List every line of the data below that contains the string "height". Only matches with the same capitalization count.

◆ Supplied data:

○ ○ ○ ○

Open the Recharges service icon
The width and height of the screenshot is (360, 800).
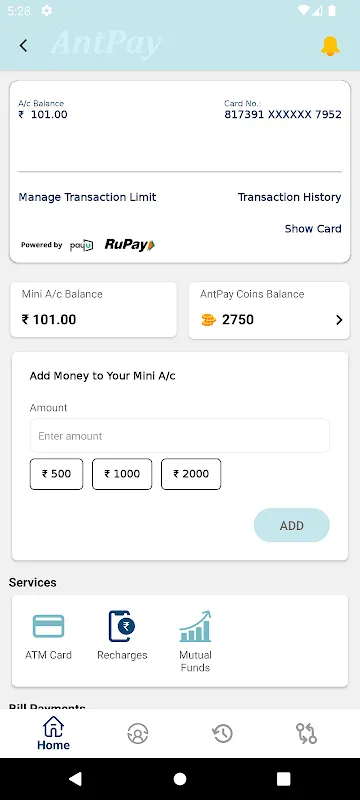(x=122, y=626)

○ ○ ○ ○

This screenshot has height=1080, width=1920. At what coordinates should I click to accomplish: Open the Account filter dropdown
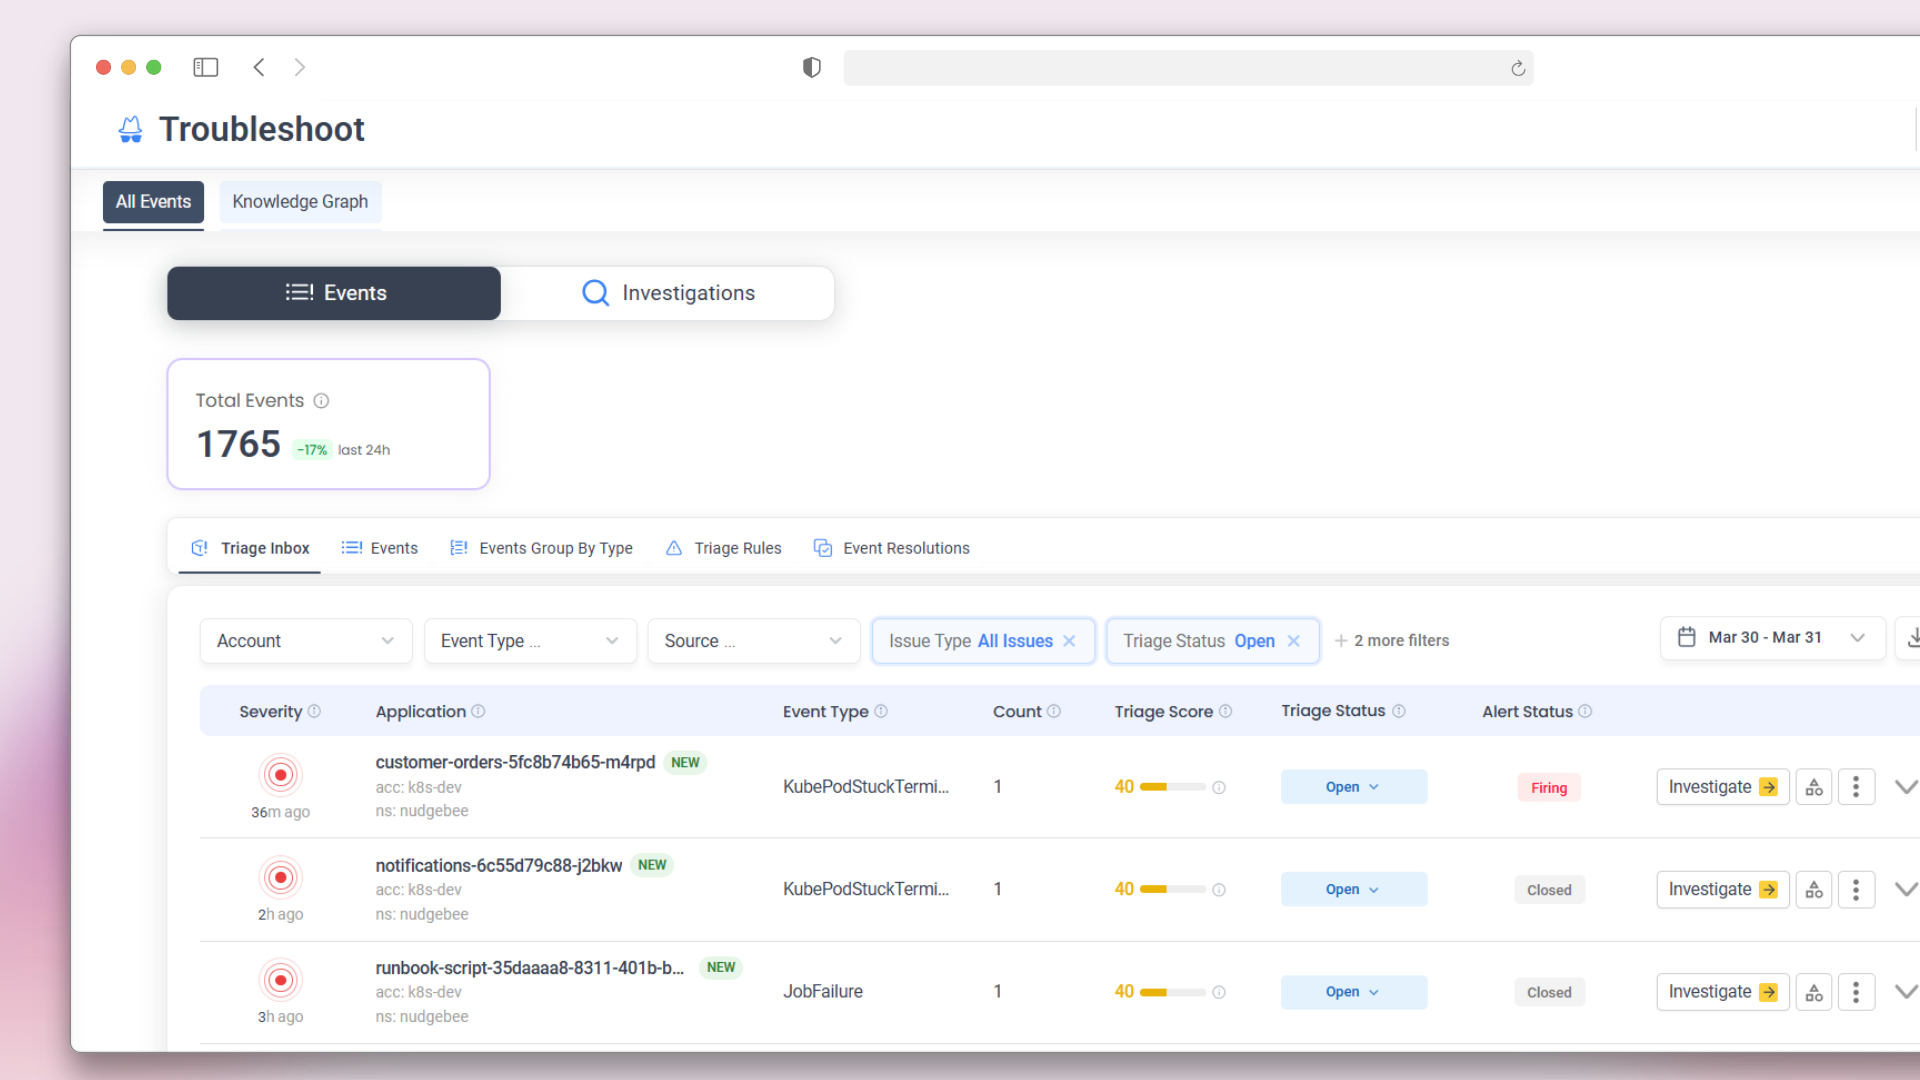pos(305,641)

○ ○ ○ ○

◆ Answer to the exercise:
The width and height of the screenshot is (360, 800).
This screenshot has height=1080, width=1920. At what coordinates should I click to accomplish: Open the Account filter dropdown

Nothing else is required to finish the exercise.